本課題組前期研究已證實，即使一次性使用治療劑量的PB、DZP或PHT等傳統(tǒng)AEDs，依然會導致健康新生大鼠腦損傷，PB+DZP或PB+PHT可明顯加重此種損傷。同時，停藥3周后海馬神經(jīng)細胞計數(shù)和Morris水迷宮學習記憶測試顯示，PB+DZP或PB+PHT聯(lián)合用藥可導致大鼠持續(xù)性神經(jīng)細胞顯著減少和遠期學習記憶功能低下，而單藥使用時并未見此種遠期傷害[1]。由于臨床搶救中約50%新生兒驚厥可能面臨2種以上AEDs聯(lián)合治療，且國內(nèi)外絕大多數(shù)以PB為首選[2,6,10]。因此，在新一代AEDs被正式批準用于新生兒驚厥搶救的前后相當長時間里，將面臨新一代AEDs與PB等傳統(tǒng)AEDs聯(lián)合用藥問題。為此，本研究分別以OXC30、TPM和LEV單藥為對照，重點觀察PB聯(lián)合搶救劑量的TPM、LEV和較低劑量OXC對新生大鼠腦發(fā)育的影響。HE與尼氏染色結(jié)果一致表明，小劑量(187.5 mg·kg-1)OXC、搶救劑量的TPM (162.5 mg·kg-1)和LEV (375.0 mg·kg-1)，均未造成明顯的腦組織病理損害，亦未造成遠期的不良影響。而搶救劑量OXC、PB聯(lián)合小劑量OXC均能引起海馬下托復合體明顯的組織病理學損傷，且以PB+OXC30組更為嚴重。搶救劑量的TPM、LEV則未加重PB所引起病理學損傷。經(jīng)過連續(xù)3周的生長發(fā)育，PB+TPM組、PB+LEV組及OXC60組大鼠的大腦功能得到了一定的恢復。但PB+OXC30組大鼠腦損傷卻難以恢復，雖未見明顯的病理性損傷改變，但其顳葉皮層出現(xiàn)異常增多的紅色神經(jīng)細胞，且海馬下托部的神經(jīng)細胞數(shù)目顯著減少，可能是學習記憶能力持續(xù)低下的原因。PB+TPM及PB+LEV聯(lián)合用藥，既未加重PB單藥對新生大鼠腦損傷嚴重程度，也未出現(xiàn)LEV或TPM在其他實驗中發(fā)現(xiàn)的腦保護作用。雖然單獨使用低劑量OXC未見明顯腦損傷，但與PB聯(lián)合用藥后存在明顯的近遠期損害；WANG等[17]研究顯示，酶誘導劑抗癲癇藥物(PB、卡馬西平、苯妥英)和一些新一代AEDs(TPM、拉莫三嗪)能輕度升高OXC有效代謝產(chǎn)物MHD；TARTARA 等[18]報道OXC的新陳代謝中約30%是由PB誘導的。停藥3周后(出生第30天)再測試，PB+OXC30聯(lián)合用藥組大鼠的顳葉皮層與海馬神經(jīng)細胞計數(shù)，以及水迷宮視覺空間記憶功能均明顯低于PB和OXC30單藥組。充分表明，即使較小劑量的OXC與PB一次性聯(lián)用，也會明顯加重PB單藥引起的未成熟腦損傷，并可能對腦發(fā)育過程帶來持久不良影響。
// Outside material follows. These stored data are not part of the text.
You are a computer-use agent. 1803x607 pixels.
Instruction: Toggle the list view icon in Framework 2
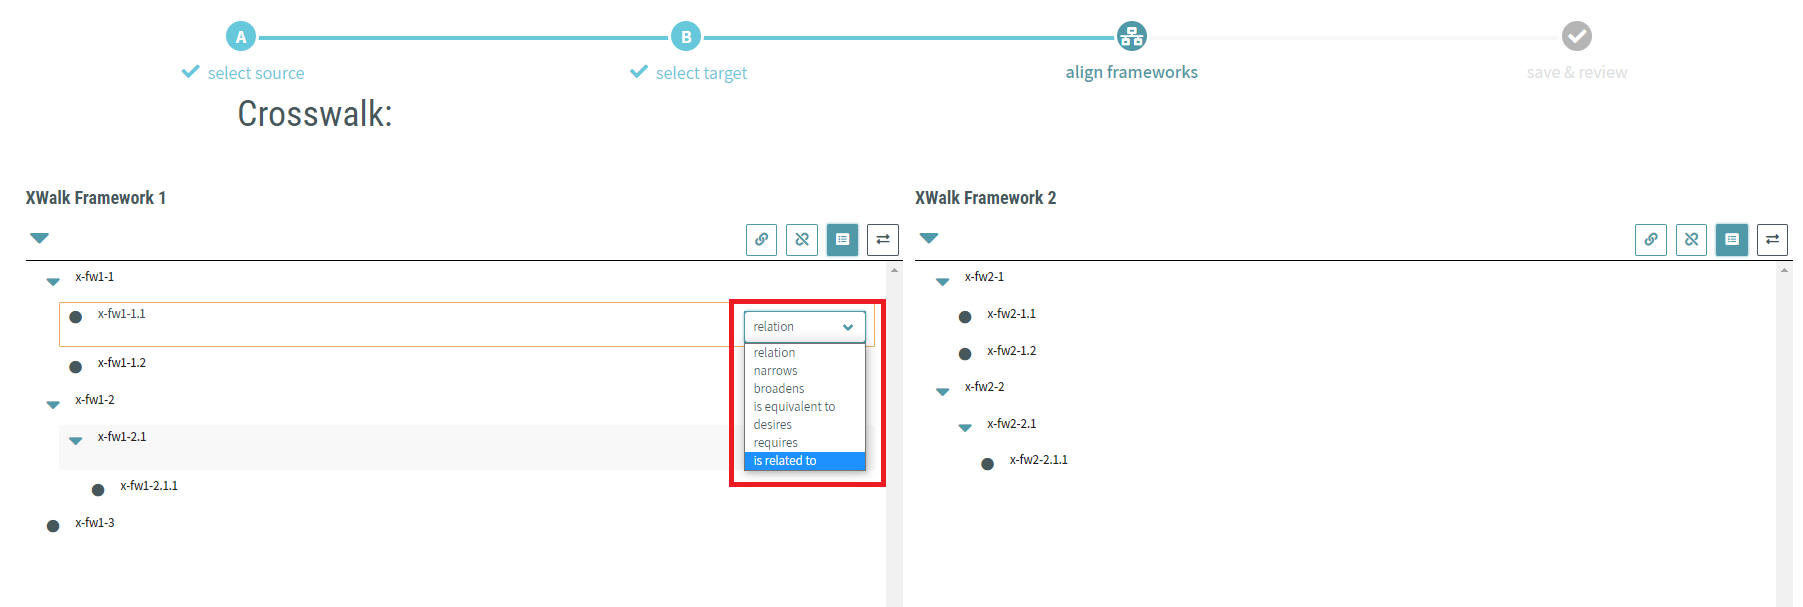click(x=1731, y=240)
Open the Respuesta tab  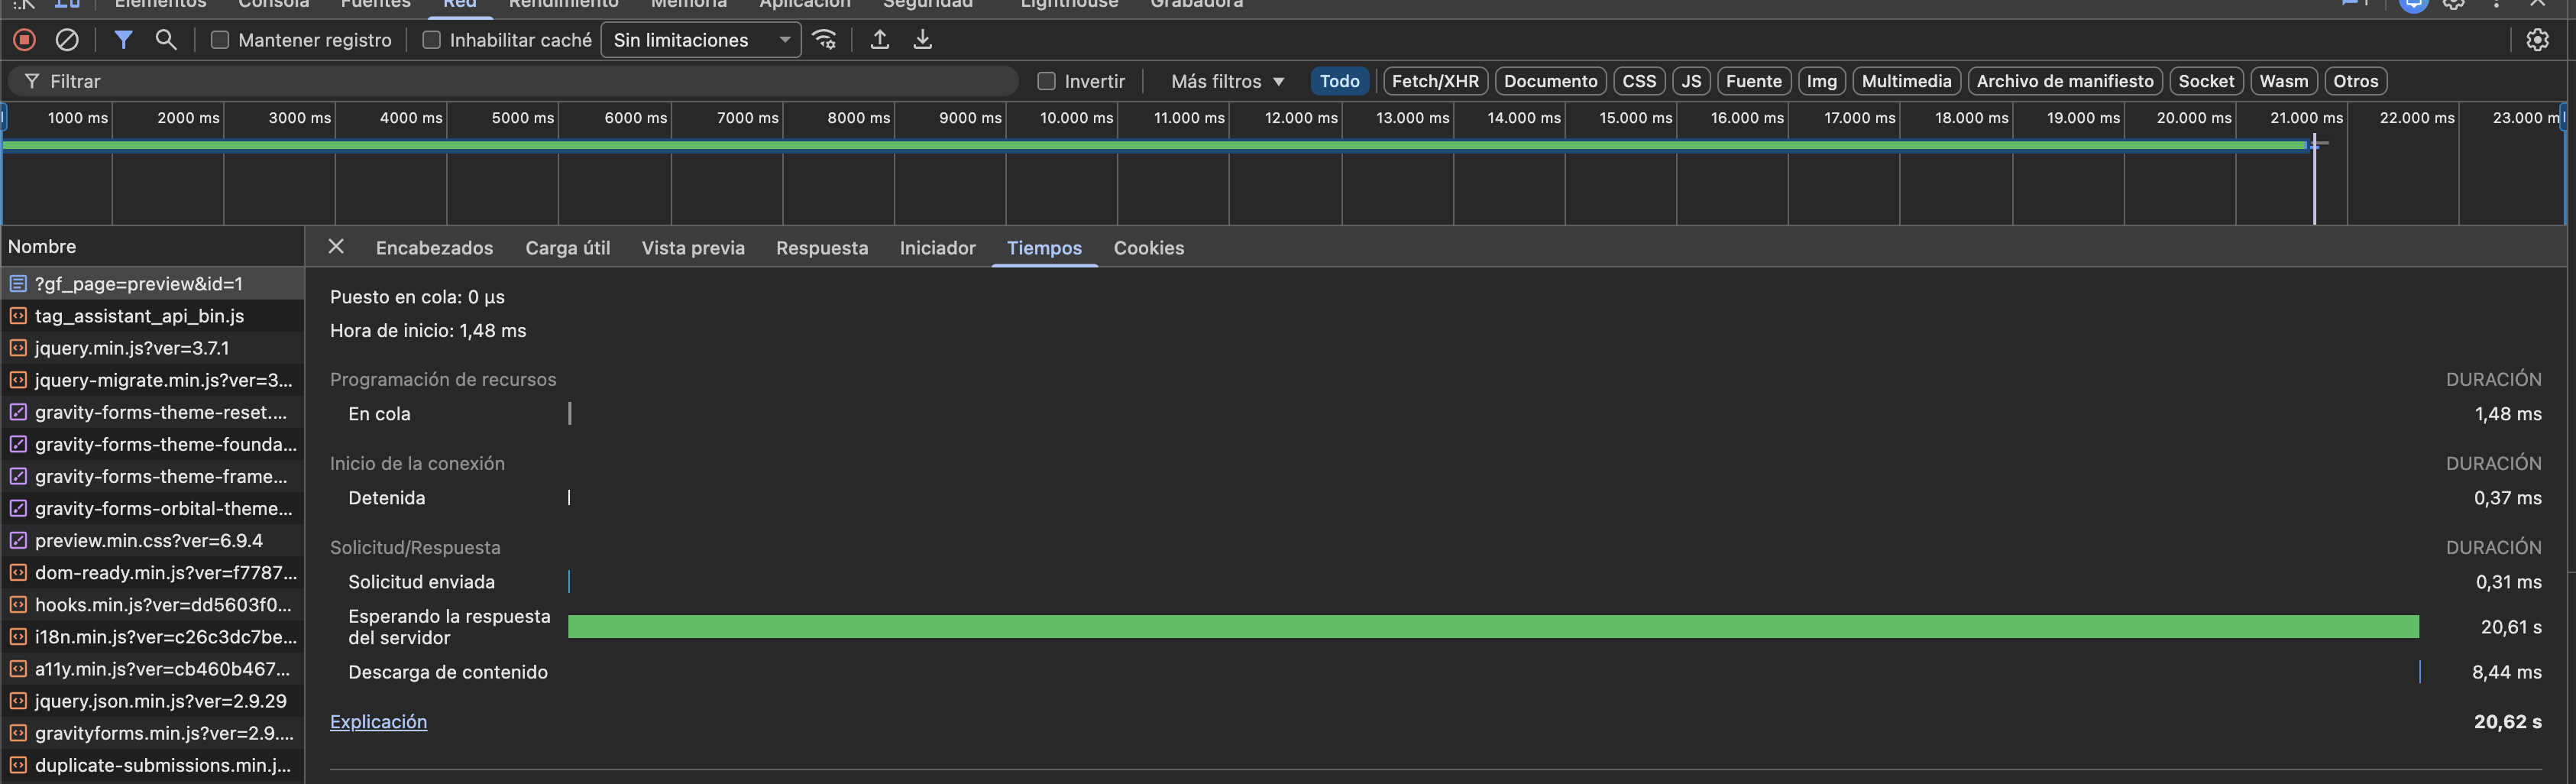click(x=821, y=248)
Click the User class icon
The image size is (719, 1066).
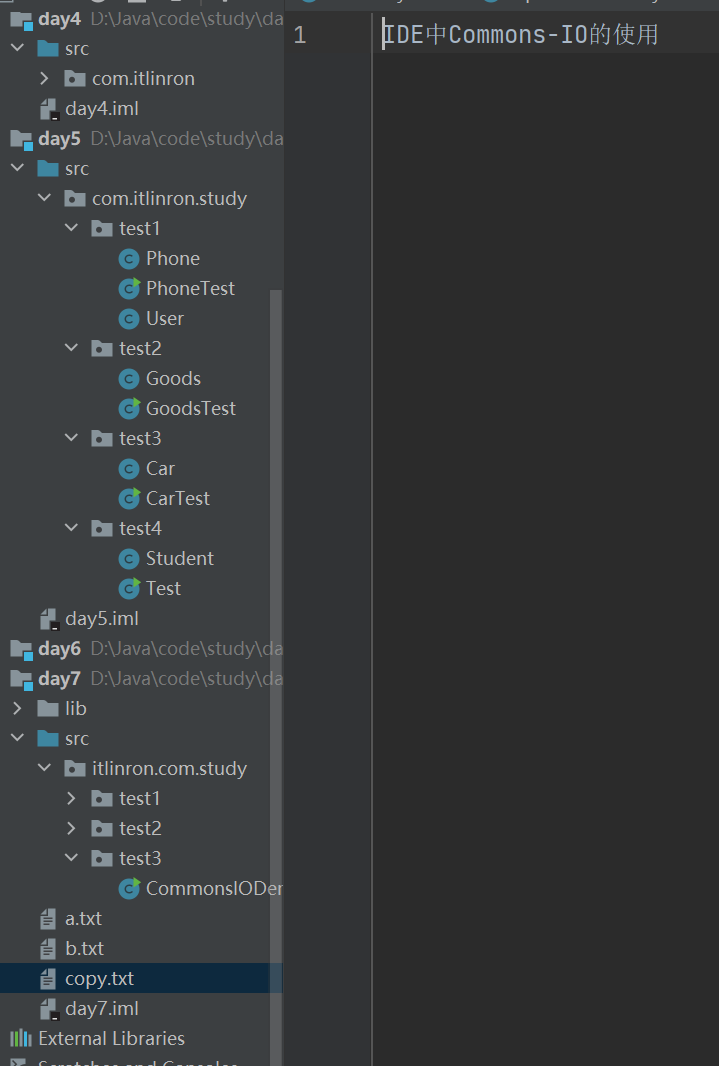[x=131, y=318]
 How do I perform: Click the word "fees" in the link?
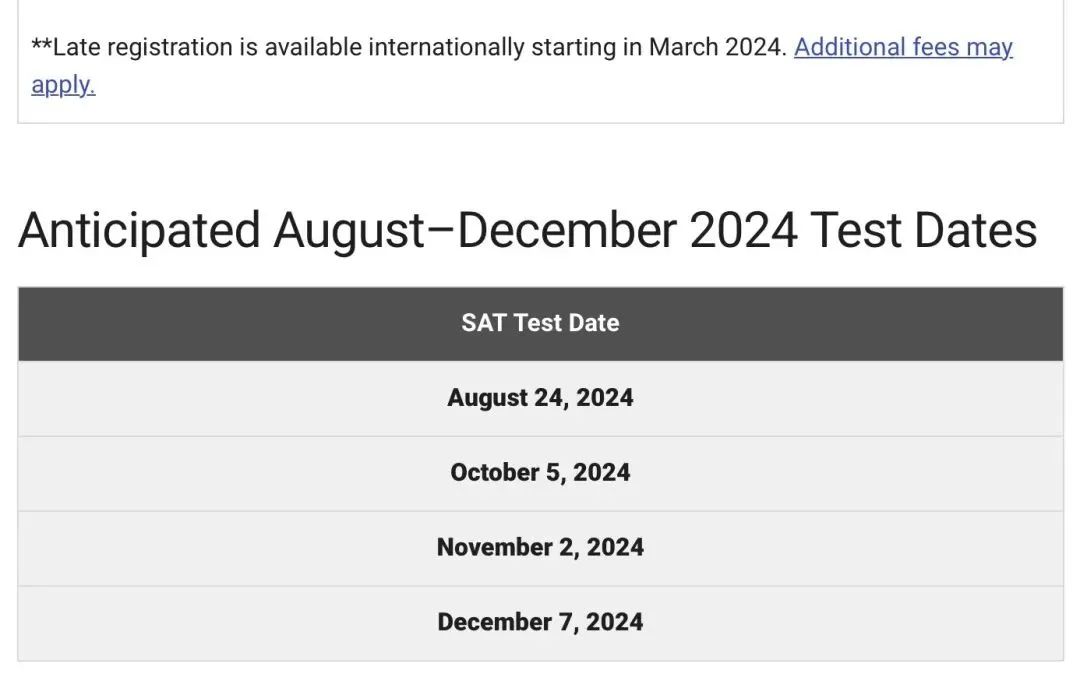936,47
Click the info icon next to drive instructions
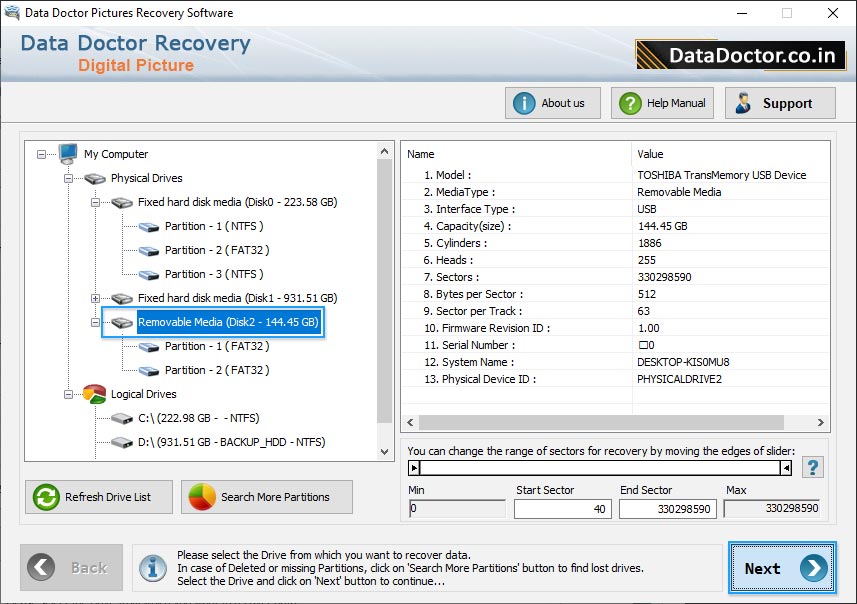Screen dimensions: 857x604 pos(152,569)
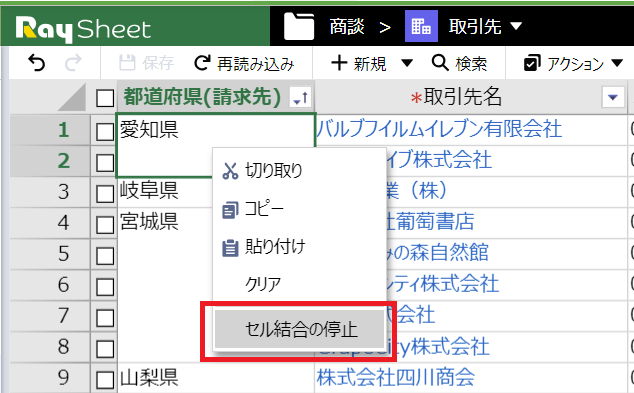Click the 都道府県 column sort icon
Viewport: 634px width, 393px height.
(301, 97)
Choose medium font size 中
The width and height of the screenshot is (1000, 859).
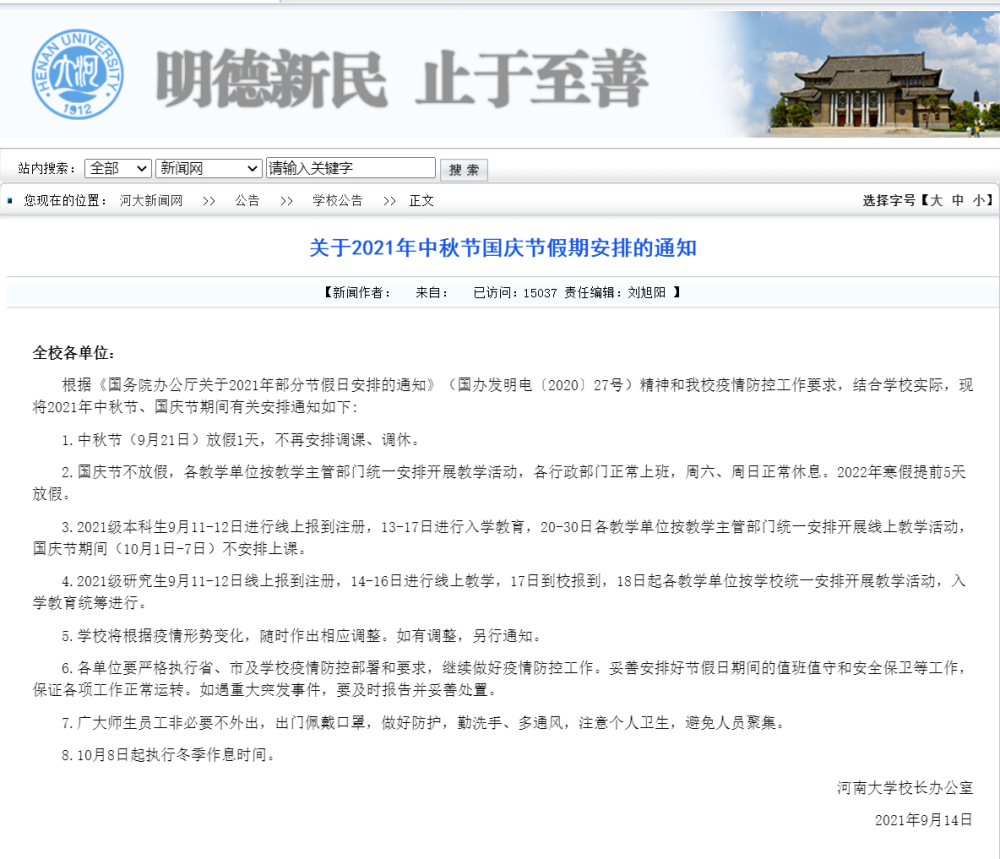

本研究揭示了新一代AEDs OXC存在劑量依賴性地致未成熟腦損傷可能性。OXC因其良好的臨床療效曾被美國神經(jīng)學會和抗癲癇學會(2005年)列為兒童難治性部分性癲癇的推薦用藥[19]，因OXC存在對未成熟腦造成近期及遠期損害的可能性，應謹慎用于新生兒和嬰兒的臨床治療中，避免對發(fā)育腦造成藥物性損害?？紤]到未成熟神經(jīng)細胞γ-氨基丁酸受體的反常性興奮反應特征，在新生兒和嬰兒搶救中，更要回避與PB或DZP等激活γ-氨基丁酸受體藥物聯(lián)合使用。LEV和TPM是當前最適合被推薦為用于新生兒驚厥搶救的新一代AEDs。在正式被認可前尚需要更多的臨床與實驗研究來驗證其療效及安全性。